Probability Distributions with R

Last Update: February 12, 2020

Probability distributions consist of all possible values that a discrete or continuous random variable can have and their associated probability of being observed. Classical or a priori probability distribution is theoretical while empirical or a posteriori probability distribution is experimental.

This topic is part of Business Statistics with R course. Feel free to take a look at Course Curriculum.

This tutorial has an educational and informational purpose and doesn’t constitute any type of forecasting, business, trading or investment advice.

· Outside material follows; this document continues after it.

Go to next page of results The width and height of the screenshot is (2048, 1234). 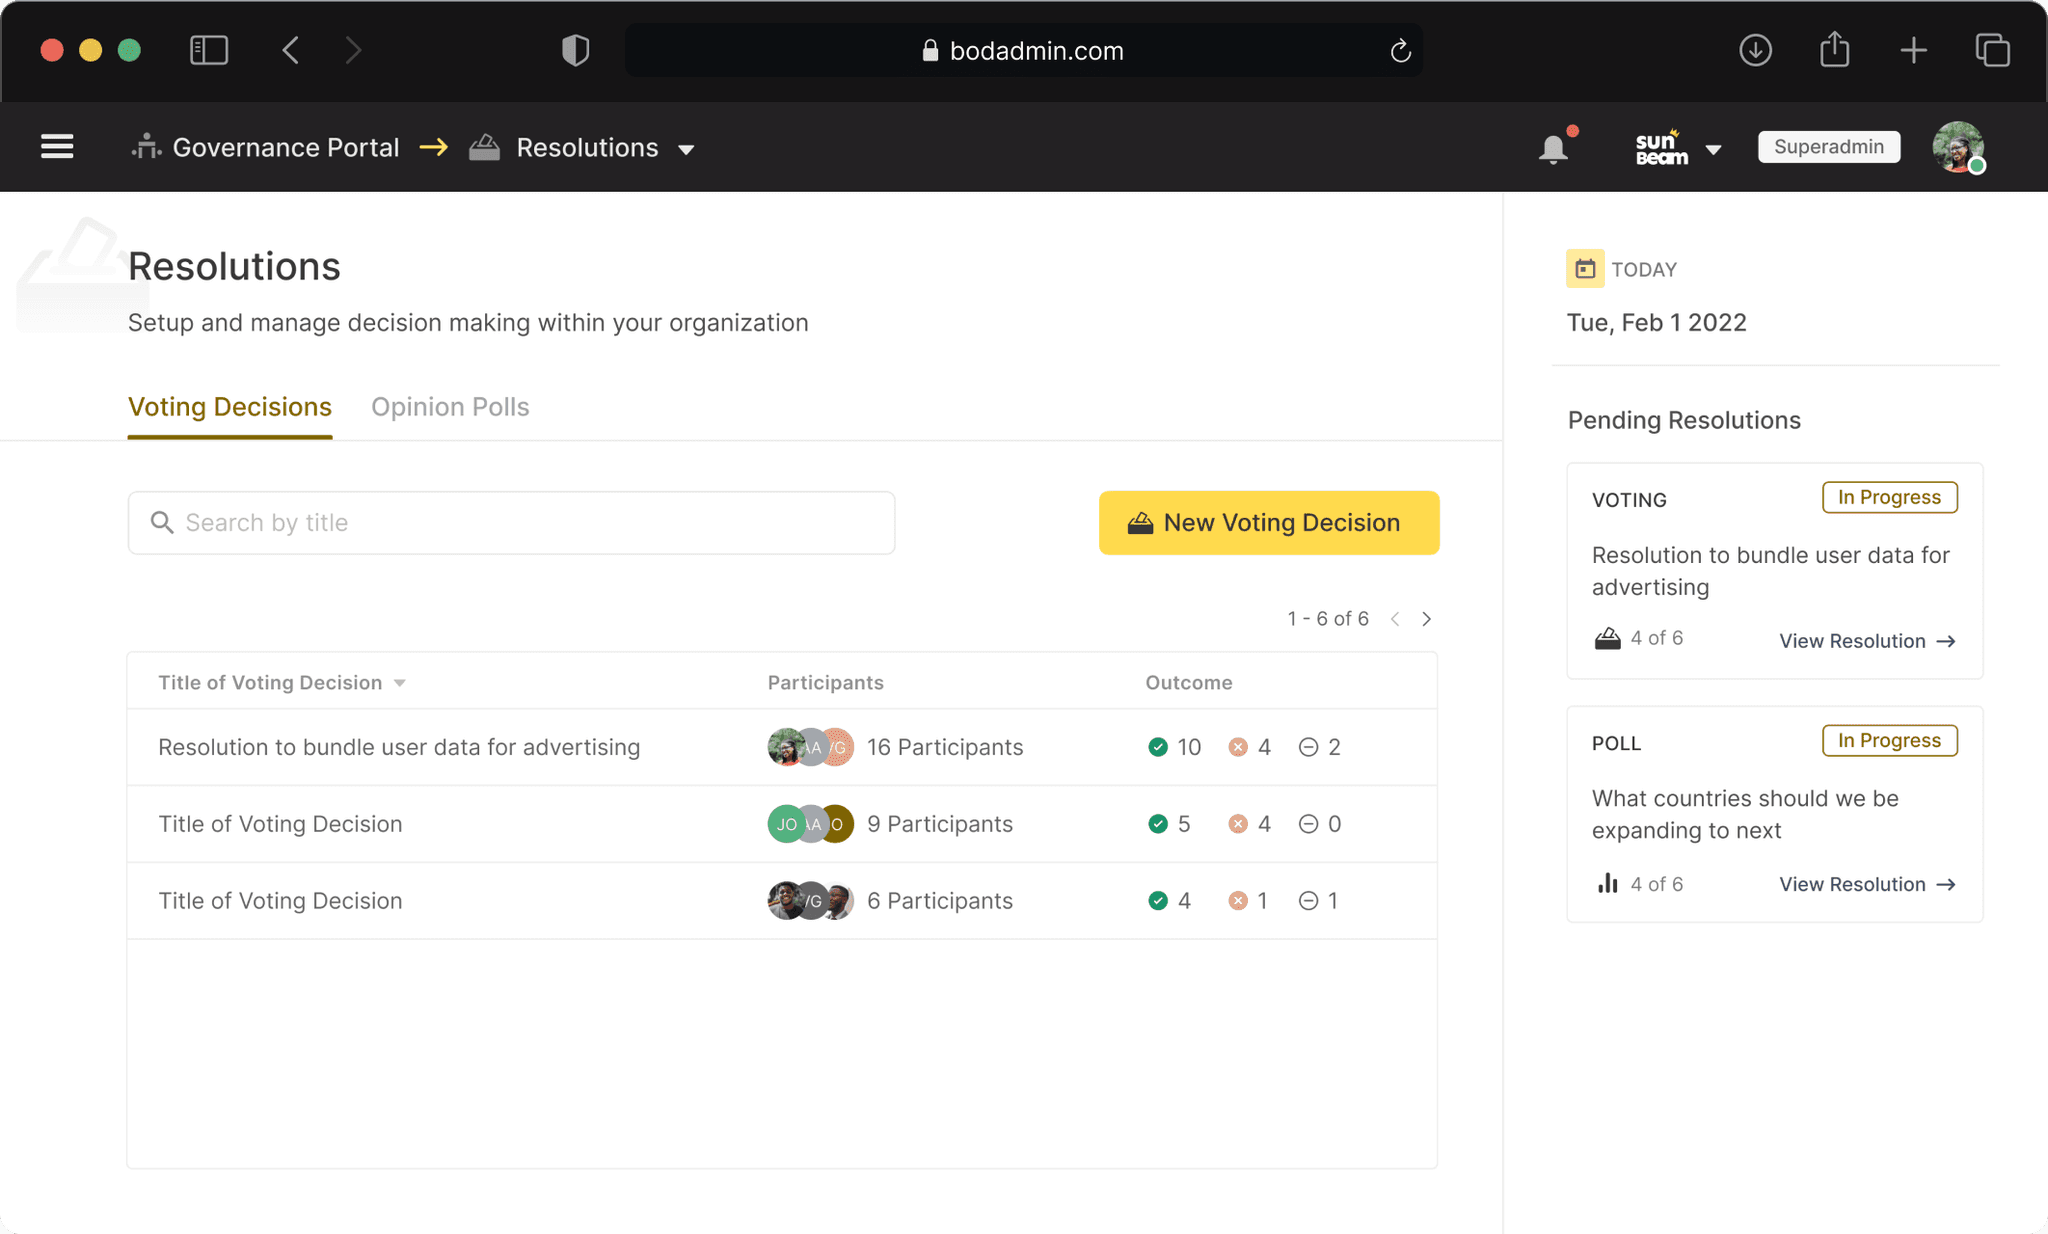pos(1427,619)
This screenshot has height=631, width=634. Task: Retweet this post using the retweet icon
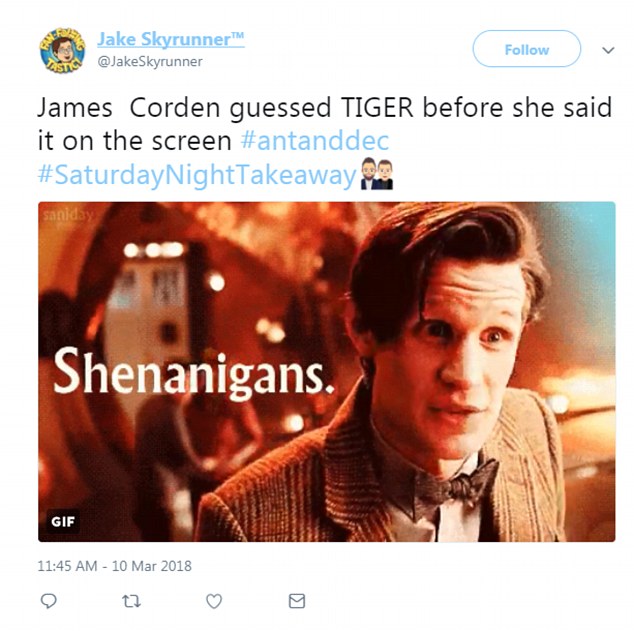(131, 601)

All content, including code and data, is presented for personal educational use exclusively and with no guarantee of exactness of completeness. Past performance doesn’t guarantee future results. Please read full Disclaimer.

An example of probability distributions is normal probability distribution which consists of all possible values that a continuous random variable can have and their associated probability of being observed. Its probability distribution function is bell-shaped, symmetric from its mean and mesokurtic. Standard normal probability distribution consists of normal probability distribution with mean zero and unit variance. Any normal probability distribution can be converted into a standard normal probability distribution through continuous random variable standardization.

1. Formula notation.

pdf\left ( x|\mu,\sigma^{2} \right )=\frac{1}{\sqrt{2\pi\sigma^{2}}}e^{-\frac{\left ( x-\mu \right )^{2}}{2\sigma^{2}}}

\mu=\mu,\mu=0

\sigma^{2}=\sigma^{2},\sigma^{2}=1

s=0

ek=0

z=\frac{x-\mu}{\sigma}

Where pdf\left ( x|\mu,\sigma^{2} \right ) = normal probability density function, x = continuous random variable, \mu=\mu = normal probability distribution mean, \mu=0 = standard normal probability distribution mean, \sigma^{2}=\sigma^{2} = normal probability distribution variance, \sigma^{2}=1 = standard normal probability distribution variance, s=0 = normal and standard normal probability distributions skewness, ek=0 = normal and standard normal probability distributions excess kurtosis, z = continuous random variable standardization, \mu = continuous random variable mean, \sigma = continuous random variable standard deviation.

2. R script code example.

2.1. Load R packages [1].

library('quantmod')
library('PerformanceAnalytics')

2.2. Probability distributions data reading, standardized daily returns calculation and standardized daily returns descriptive statistics output.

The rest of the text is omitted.